AfrOil: Another East African pipeline faces ESG challenges
Josphat Nanok, the governor of Kenya’s Turkana county, and James Lomenen Ekomwa, a member of Kenya’s Parliament representing Turkana South, have criticised the government’s approach to acquiring land for the Lokichar-Lamu Crude Oil Pipeline (LLCOP) project.
Nanok recently alleged that Kenya’s National Land Commission (NLC) had begun acquiring land on behalf of the State Department of Petroleum and Mining in violation of the country’s constitution and existing body of law.
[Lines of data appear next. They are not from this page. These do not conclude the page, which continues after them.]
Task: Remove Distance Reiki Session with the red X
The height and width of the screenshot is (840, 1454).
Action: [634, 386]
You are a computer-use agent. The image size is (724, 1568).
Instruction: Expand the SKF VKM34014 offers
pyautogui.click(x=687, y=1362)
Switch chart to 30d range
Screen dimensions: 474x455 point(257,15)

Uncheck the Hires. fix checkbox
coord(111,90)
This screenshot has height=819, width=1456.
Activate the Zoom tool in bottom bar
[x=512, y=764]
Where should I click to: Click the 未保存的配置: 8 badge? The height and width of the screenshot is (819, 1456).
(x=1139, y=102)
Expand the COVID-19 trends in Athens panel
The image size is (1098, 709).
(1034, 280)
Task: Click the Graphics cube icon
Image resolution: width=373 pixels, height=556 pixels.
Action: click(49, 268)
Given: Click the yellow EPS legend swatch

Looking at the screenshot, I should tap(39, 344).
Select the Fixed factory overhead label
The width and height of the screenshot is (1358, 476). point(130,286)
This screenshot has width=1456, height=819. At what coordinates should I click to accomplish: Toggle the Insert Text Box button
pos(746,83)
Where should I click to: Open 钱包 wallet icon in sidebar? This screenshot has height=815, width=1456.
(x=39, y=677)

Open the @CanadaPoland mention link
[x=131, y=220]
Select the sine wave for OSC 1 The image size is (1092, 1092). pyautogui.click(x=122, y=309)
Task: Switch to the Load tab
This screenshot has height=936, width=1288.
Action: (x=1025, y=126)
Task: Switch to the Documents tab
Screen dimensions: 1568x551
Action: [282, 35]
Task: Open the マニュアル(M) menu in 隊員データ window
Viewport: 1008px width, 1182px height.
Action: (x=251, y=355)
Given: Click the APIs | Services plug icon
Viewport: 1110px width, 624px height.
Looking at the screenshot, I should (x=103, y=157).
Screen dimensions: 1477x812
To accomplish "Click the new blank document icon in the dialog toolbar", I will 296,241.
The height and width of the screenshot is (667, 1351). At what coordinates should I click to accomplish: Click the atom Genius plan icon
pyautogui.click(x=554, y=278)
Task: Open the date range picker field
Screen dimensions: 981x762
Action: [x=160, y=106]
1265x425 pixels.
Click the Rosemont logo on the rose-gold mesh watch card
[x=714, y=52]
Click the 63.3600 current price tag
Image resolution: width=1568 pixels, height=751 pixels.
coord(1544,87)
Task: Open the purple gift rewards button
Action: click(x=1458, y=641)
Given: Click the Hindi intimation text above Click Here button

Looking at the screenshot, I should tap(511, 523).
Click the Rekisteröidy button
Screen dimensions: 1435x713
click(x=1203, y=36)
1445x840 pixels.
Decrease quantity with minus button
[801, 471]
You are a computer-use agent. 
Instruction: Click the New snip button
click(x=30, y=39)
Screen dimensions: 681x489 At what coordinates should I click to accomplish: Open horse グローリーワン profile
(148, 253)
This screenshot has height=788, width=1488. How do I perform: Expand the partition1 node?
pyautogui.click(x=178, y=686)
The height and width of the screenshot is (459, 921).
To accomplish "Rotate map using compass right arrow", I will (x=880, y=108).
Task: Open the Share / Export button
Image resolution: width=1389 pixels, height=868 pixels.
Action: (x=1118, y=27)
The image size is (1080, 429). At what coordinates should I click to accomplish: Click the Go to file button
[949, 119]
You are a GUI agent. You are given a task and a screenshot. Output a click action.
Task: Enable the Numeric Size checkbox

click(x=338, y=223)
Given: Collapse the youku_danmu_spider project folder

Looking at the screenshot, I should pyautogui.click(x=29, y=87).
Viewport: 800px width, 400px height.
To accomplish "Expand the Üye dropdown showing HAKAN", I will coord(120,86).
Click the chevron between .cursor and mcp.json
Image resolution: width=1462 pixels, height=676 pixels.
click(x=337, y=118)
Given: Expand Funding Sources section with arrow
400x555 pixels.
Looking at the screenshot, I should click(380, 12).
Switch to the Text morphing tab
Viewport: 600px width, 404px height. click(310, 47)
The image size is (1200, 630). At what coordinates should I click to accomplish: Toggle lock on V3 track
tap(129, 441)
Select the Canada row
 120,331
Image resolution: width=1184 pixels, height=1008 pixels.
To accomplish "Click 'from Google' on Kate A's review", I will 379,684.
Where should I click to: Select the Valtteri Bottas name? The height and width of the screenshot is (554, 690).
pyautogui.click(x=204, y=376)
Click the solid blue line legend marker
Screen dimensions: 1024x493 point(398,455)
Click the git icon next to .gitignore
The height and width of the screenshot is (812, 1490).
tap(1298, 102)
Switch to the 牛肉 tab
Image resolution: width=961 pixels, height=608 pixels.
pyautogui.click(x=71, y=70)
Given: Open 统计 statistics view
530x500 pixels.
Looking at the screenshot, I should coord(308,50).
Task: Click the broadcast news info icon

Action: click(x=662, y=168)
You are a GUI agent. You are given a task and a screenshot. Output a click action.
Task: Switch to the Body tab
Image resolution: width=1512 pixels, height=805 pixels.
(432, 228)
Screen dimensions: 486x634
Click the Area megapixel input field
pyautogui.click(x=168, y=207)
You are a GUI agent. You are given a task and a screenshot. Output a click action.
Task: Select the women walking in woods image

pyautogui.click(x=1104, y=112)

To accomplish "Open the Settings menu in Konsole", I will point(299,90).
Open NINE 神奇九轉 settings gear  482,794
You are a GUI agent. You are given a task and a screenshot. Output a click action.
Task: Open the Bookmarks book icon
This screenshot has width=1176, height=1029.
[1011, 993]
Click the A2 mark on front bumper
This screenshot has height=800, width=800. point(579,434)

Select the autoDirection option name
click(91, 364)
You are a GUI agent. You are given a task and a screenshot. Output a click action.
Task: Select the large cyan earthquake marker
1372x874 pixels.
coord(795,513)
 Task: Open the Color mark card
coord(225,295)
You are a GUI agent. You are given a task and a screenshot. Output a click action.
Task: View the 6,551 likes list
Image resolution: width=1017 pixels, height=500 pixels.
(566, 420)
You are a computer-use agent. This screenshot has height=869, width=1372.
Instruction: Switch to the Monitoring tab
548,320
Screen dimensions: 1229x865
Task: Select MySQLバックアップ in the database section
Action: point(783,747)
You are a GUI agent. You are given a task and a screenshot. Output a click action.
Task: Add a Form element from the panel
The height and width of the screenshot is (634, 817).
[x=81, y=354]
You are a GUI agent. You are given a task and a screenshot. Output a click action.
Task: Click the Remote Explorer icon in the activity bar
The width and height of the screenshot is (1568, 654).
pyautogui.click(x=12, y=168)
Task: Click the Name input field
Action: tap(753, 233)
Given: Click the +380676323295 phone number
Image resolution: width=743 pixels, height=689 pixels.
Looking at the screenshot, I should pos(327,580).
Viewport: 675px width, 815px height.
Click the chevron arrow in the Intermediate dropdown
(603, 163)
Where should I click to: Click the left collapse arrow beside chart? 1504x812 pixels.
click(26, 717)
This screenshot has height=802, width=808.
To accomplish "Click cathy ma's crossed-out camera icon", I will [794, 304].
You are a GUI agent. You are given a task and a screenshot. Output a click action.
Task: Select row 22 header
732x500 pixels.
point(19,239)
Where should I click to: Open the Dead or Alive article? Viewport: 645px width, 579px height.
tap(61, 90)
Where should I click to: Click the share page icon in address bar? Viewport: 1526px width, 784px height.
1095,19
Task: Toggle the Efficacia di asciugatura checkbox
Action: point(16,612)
Meanwhile, Lomenen spoke up in favour of the county administration’s call for suspending land acquisition for LLCOP, saying that local authorities needed more time to set up the land registrar to ensure fair compensation to disadvantaged populations.
Kenya’s government has responded by pointing out that delaying LLCOP would stymie plans for the development of oil reserves in the South Lokichar basin. John Munyes, the cabinet secretary of the Ministry for Petroleum and Mining, recently stressed that if oil did not flow, Nairobi could not distribute funds according to the provisions of the 2019 Petroleum (Exploration and Production) Act, which calls for national, county and local governments to receive 75%, 20% and 5% of all revenues respectively.